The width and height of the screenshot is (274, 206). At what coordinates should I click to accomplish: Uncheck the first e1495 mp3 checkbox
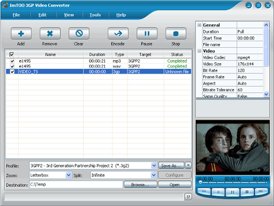12,61
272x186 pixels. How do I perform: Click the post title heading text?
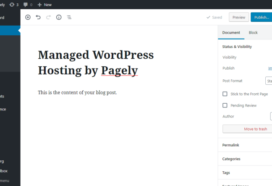pos(96,62)
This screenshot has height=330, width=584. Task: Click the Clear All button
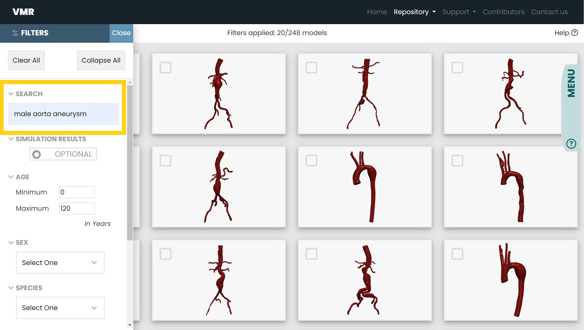pos(26,60)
********
Write out nothing but the lines from the one with "This screenshot has" through the last line of the entries, exactly as they stand; pictures are not part of the copy.

This screenshot has height=330, width=584. Task: Click the Clear All button
pos(26,60)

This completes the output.